[Cython] New function (pointer) syntax.

Sat Nov 8 01:23:29 CET 2014

On Fri, Nov 7, 2014 at 11:29 AM, C Blake <cblake at pdos.csail.mit.edu> wrote:
> Robert Bradshaw robertwb at gmail.com wrote:
>>Quick: is that a pointer to an array or 10 pointers to ints? Yes, I
>>know what it is, but the thing is without knowing C (well) it's not
>>immediately obvious what the precedence should be.
>
> If you're gonna pick something e.g like that, it should not be something
> people see all the time like int main(int argc, char *argv[]).  ;-)
> *That* I recognized correctly in far less time than it took me to read
> your question text.

Yeah, it (coincidentally) parses nicely as (char *) argv[], or an
array of char_ptrs :-P.

> Here's a counter: printf("%s", *a[i]) - what does it do?  I submit that
> if *a[i] is hard or not "real quick" then, eh, what the real problem
> here may be that you've got enough syntaxes floating in your brain that
> you haven't internalized all the operator rules of this one.  In that
> case, nothing "operator-oriented" is going to make you truly happy in
> the long-run.
>
> I think this whole anti-declarator campaign is misguided.  I agree with
> Greg that experienced C programmers, such as C library writers know it.
> In trying to "fix it", you are just squeezing complexity jello maybe to
> oil the squeakiest wheel of casual users.  You can eek out a level or
> maybe two of simplicity, but you double up syntax.  You can make ()s
> better and make []s harder..middle-scale complexity better/full scale
> a little worse.  That kind of thing.  The net result of these attempts
> doesn't strike me as better or worse except that different is worse.

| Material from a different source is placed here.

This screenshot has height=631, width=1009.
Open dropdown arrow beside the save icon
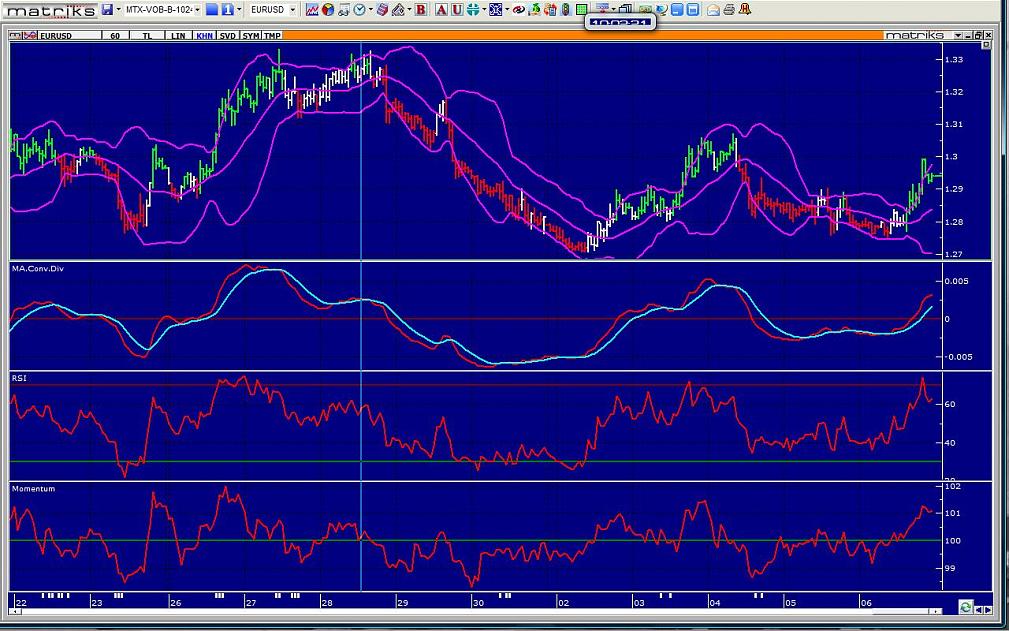click(119, 10)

I strongly disagree that C declarators are at even a close to an
optimal point in a relatively flat parameter space. Googling "function
pointer syntax" or "c declarator" reinforces the point that this is
one of the most confusing and obtuse aspects of C(++) syntax. But I
admit it's hard to come up with an objective measure for how good a
syntax is...if it's natural to you than that's great.

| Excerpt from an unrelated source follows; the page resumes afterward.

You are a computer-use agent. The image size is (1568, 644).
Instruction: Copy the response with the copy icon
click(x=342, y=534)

> The closer to exactly C types you can get the more coherent the overall
> system is unless/until Python land has a commonly used type setup that
> is adequate.

Yes, being like C is an advantage.

> The ctypes module has a way to do this and Numba can use
> that, though I have little experience doing so.  The context is different
> in that in Cython you have more opportunity to create new syntax, but
> should you do so?
>
> That brings up a totally other note, Could you maybe compile-time eval()
> ctypes stuff if you really hate C decls and want to be more pythonic?
> If the answer to ctypes is "Err..  not terse/compact/part of the syntax
> enough", well, declarators are a fine answer to terseness, that's for
> sure.  Mostly operator text. ;-)

We've considered that, primarily to support as single codebase that
runs un-compiled, but if you cythonize it everything is faster (and,
possibly, more typesafe).

>>Cython's target audience includes lots of people who don't know C well.
>
> One leans differently based on what you think Cython "mostly" is..Bridge
> to libs, Its own thing, Compiled python, etc. (I know it's all the above).
>
>>If they were good, they would be easy to learn, no expert teaching required.
>
> All syntax requires learning..e.g, Stefan expressed a harder time than you
> visually unpacking some of the "->" exprs.  All teaching can be messed up.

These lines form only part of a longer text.